Entretanto, a maior parte dos deputados do PP quer reeditar a aliança com o PT e aderir à base do governador eleito Jerônimo Rodrigues (PT). Em peso, os prefeitos pepistas defendem o mesmo.
O rompimento do PP com o PT aconteceu em março deste ano, quando os petistas deixaram de cumprir um acordo que permitiria ao vice-governador João Leão, comandante estadual dos pepistas, assumir interinamente o Palácio de Ondina até o final de 2022. Desde então, o partido presidido por Leão migrou para a base de ACM Neto, embora sem ocupar cargos na prefeitura da capital, o que seria negociado após o resultado do pleito.
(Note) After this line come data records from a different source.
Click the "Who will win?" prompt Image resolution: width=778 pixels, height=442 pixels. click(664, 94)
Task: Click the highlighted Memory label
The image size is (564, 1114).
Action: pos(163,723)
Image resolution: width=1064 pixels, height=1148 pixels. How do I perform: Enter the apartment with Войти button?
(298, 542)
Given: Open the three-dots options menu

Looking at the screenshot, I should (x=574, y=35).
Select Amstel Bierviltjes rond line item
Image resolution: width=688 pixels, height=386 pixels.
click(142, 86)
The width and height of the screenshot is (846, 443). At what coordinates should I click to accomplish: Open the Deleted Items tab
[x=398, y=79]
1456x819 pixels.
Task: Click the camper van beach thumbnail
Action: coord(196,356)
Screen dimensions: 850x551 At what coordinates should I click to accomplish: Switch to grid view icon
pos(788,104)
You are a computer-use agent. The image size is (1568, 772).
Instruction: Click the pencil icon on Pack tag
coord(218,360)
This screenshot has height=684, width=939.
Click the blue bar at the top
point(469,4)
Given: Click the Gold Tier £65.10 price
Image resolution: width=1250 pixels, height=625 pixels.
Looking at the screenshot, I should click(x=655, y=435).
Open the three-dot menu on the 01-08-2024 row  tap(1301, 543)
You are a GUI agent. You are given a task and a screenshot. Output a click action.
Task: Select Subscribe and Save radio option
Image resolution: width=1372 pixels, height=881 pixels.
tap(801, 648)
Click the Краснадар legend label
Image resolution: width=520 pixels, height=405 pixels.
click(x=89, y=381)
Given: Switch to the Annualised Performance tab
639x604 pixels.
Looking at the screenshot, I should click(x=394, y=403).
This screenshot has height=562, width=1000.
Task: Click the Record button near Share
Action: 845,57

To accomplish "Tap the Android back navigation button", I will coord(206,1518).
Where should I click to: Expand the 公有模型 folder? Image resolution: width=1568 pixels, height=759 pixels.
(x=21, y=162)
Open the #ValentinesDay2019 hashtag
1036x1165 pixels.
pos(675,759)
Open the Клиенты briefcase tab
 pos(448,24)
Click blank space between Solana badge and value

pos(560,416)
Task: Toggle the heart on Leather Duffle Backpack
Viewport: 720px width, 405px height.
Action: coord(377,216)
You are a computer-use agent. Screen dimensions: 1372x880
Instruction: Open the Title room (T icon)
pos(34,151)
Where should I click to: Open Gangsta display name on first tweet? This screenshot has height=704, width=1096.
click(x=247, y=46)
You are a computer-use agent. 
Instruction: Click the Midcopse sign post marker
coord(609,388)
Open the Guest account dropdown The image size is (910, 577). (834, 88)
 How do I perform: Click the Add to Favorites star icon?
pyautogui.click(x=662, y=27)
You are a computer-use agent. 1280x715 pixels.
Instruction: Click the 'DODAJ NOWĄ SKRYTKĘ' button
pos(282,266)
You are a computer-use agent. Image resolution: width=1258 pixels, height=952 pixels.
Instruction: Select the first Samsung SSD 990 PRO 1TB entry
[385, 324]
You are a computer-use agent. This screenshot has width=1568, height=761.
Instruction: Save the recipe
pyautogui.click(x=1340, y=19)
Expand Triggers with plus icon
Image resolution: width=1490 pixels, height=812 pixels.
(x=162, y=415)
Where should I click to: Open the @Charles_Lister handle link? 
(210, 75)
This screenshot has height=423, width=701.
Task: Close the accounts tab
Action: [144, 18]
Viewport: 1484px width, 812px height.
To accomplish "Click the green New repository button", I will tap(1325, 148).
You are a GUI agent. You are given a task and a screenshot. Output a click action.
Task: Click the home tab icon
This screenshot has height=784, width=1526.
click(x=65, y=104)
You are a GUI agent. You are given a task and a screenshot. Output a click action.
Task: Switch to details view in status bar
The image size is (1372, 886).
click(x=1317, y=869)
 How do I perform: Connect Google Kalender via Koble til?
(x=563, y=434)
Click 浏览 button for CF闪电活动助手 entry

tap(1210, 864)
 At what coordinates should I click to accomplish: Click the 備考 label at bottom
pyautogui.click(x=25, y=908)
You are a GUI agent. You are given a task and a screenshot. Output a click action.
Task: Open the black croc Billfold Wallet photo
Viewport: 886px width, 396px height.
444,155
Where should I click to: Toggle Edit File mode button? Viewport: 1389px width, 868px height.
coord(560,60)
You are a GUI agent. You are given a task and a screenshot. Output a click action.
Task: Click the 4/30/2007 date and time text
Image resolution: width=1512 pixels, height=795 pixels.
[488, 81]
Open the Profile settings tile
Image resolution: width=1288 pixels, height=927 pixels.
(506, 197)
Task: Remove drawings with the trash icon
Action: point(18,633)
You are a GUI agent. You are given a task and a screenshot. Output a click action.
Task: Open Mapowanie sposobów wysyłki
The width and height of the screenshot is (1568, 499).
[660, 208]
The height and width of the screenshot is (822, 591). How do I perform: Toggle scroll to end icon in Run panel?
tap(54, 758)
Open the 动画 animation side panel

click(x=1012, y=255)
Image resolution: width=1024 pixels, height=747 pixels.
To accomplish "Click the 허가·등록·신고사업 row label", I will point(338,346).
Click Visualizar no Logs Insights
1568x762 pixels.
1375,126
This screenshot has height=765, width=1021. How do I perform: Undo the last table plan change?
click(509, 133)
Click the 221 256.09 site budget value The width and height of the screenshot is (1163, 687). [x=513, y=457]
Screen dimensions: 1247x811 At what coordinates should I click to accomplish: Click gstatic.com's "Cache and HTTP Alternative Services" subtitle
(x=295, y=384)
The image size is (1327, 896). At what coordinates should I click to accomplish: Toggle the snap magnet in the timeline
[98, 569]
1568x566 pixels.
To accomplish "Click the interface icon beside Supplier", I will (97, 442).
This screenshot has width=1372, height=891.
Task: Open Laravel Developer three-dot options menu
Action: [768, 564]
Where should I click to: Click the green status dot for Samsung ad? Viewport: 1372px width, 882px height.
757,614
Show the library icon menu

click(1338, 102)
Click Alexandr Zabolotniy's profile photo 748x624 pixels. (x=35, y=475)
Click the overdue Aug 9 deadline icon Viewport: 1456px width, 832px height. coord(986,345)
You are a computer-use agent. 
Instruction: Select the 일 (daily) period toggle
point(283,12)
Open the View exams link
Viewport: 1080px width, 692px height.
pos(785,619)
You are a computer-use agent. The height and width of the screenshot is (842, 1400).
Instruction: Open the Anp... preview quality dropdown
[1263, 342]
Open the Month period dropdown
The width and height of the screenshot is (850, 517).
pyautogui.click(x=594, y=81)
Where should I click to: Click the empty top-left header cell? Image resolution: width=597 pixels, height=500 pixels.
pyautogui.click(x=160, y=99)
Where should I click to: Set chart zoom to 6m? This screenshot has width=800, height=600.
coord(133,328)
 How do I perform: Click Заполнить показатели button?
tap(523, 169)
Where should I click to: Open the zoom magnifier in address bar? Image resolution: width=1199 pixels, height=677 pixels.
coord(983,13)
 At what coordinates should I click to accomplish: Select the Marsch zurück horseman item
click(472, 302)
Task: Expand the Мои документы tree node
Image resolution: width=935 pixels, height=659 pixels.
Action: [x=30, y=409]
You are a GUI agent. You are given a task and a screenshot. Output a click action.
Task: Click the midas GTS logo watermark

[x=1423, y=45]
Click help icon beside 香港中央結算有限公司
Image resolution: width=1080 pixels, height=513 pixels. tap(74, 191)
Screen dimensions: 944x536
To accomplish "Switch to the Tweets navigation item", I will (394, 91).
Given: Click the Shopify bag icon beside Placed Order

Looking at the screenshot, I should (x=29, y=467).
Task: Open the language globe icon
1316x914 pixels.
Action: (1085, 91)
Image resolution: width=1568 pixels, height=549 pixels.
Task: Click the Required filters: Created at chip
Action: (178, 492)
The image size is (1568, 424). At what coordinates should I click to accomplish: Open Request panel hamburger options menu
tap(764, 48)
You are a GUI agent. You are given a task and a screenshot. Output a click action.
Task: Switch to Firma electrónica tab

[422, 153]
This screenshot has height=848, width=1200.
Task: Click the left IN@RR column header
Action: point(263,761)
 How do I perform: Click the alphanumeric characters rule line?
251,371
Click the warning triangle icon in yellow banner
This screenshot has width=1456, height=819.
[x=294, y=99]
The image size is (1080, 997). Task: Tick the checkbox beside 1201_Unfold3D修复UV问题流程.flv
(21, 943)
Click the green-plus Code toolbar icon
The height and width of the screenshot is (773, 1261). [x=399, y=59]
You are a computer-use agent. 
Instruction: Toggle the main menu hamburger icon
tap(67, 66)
João Leão e o filho, o deputado federal Cacá Leão, que disputou o Senado na chapa de ACM Neto, são os principais representantes do PP que defendem a permanência na oposição ao governo Jerônimo Rodrigues. Com esta posição, eles estão cada vez mais isolados na sigla no estado.
O PP tem seis vereadores na Câmara Municipal de Salvador: George Gordinho da Favela, Maurício Trindade, Leandro Guerrilha, Roberta Caires, Sabá e Sandro Bahiense. Nenhum deles foi eleito no ninho pepista, ingressando na sigla de Leão em comum acordo com Bruno Reis. Ou seja, caso a cúpula pepista decida aderir à base de Jerônimo Rodrigues, a tendência é que os seis deixem o partido.